(Exercise A)
Answer these questions from the SENS conference account:
(i) In which journal was the article "Nuclear DNA Damage as a Direct Cause of Aging" published?
(ii) Which two DNA repair experts did the writer eat breakfast with several times?
(iii) In what field had Kristen Fortney planned to do graduate work before changing programs?
(Exercise B)
Pick up the SENS conference account right after its final sentence and extend it.

I was reminded of the Depressed Metabolism posting about the “hostile wife phenomenon” in cryonics:  It occurs to me that when a male spouse is interested in cryonics, but his wife is not, that he can go ahead and make the arrangements. A financially dependent woman (as this woman is), less often has that option. I have also often seen cases of women interested in cryonics, but who dropped the interest when it became clear that their spouse would not join them in cryostasis. They would rather not live if they cannot be with their husbands. It reminds me of studies of working couples that show that a wife is much more likely to quit her job to follow her husband in a career change that involves moving — whereas the opposite happens much less frequently.

I won’t say much about the SENS conference itself, but I had lots of meetings and discussions that taught me a lot about biogerontology issues. I was particularly interested in discussing my recent article “Nuclear DNA Damage as a Direct Cause of Aging” which had been published in Rejuvenation Research, because it is a direct challenge to one of the tenets of SENS (that nuclear DNA damage only matters for cancer).

Not only was I able to have two private sessions in which I discussed the matter with Aubrey de Grey, but I was able to eat breakfast several times with Vera Gorbunova and her husband Andrei Seluanov, two DNA repair experts who were attending the conference. Vera and Andrei have written the only other review (other than my own) supporting the thesis that nuclear DNA repair capability declines with age.

I had cited that review in my own review. Vera had sat across from me at my first breakfast by chance. She had read my review and told me that she agreed with it. Most of the times that I went for a meal I was very pleased by at least one person randomly sitting near me, and had an interesting and productive discussion with them on a matter of interest. I discussed my cryonics alarm system problems with a woman who is getting a PhD in biomedical engineering.

I was very surprised and pleased to meet Kristen Fortney at the conference. Kristen is a University of Toronto student who attended some of our cryonics meetings in Toronto. She was a physics student and was planning to do graduate work in quantum physics. At the conference she told me she had changed to a PhD program focused on computational work with the human genome, focused on anti-aging strategies. She wrote a blog of the conference as it progressed on the Ouroboros academic blog for aging research.

Stored data
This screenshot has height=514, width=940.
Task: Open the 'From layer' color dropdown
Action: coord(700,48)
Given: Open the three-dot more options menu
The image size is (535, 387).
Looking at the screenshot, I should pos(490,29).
==
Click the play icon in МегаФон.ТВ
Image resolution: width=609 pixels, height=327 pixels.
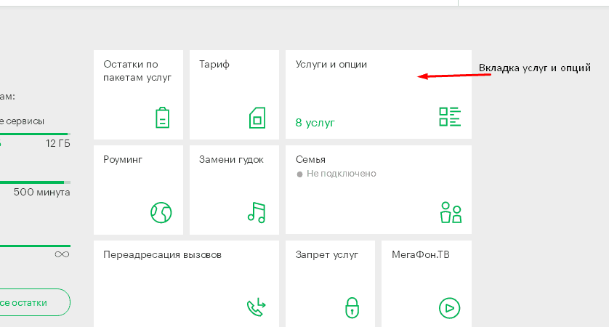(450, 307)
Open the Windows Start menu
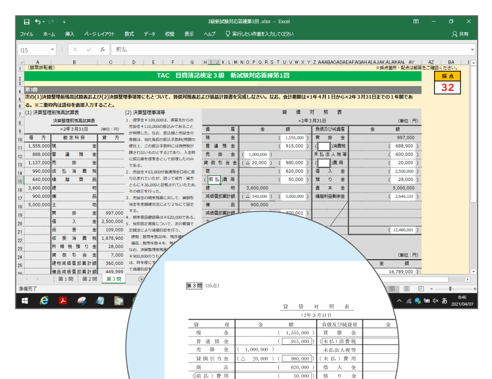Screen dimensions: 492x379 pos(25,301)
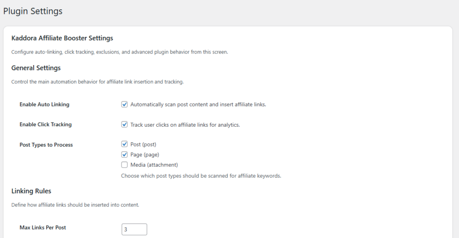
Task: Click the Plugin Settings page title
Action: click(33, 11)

(Task result A)
(i) Rejuvenation Research
(ii) Vera Gorbunova and Andrei Seluanov
(iii) Quantum physics

(Task result B)
Jehovah’s witnesses and cryonics

When I was in New Zealand in 1999, CI Member Cam Christie told me that one of his co-workers was against cryonics because she was a Jehovah’s  Witness and her church had a position against cryonics. I recently found an article about cryonics on the Jehovah’s Witnesses website:

The piece contains the statement:

“…the use of nanotechnology and cryonics is still more  science fiction than reality. Science has contributed to,  and may still contribute to, a longer and healthier life  for some, but it will never give anybody eternal life.  Why not? Simply put, it is because the root cause of aging  and death lies beyond the realm of human science.”

To my knowledge, this is the strongest statement, and possibly the only statement, from an organized religion against cryonics. As far as I know cryonics has been “off the radar screen” and has not merited comment by any other organized religion.

The so-called conflict between religion and cryonics disappears when cryonicists stop claiming that cryonics can give immortality or eternal life. In the quote above, the Jehovah’s Witnesses acknowledge that science can contribute to “a longer and healthier life.” The more that cryonicists can convincingly stress that this is  the goal of cryonics, the fewer enemies we may face who have the power of frustrating our goals. Aside from the fact that many cryonicists, including me, do not believe that cryonics can give immortality or eternal life.  Cryonics cannot prevent a nuclear holocaust, a supernova, a meteor destroying the earth, and many other events which are inevitable in the face of eternity.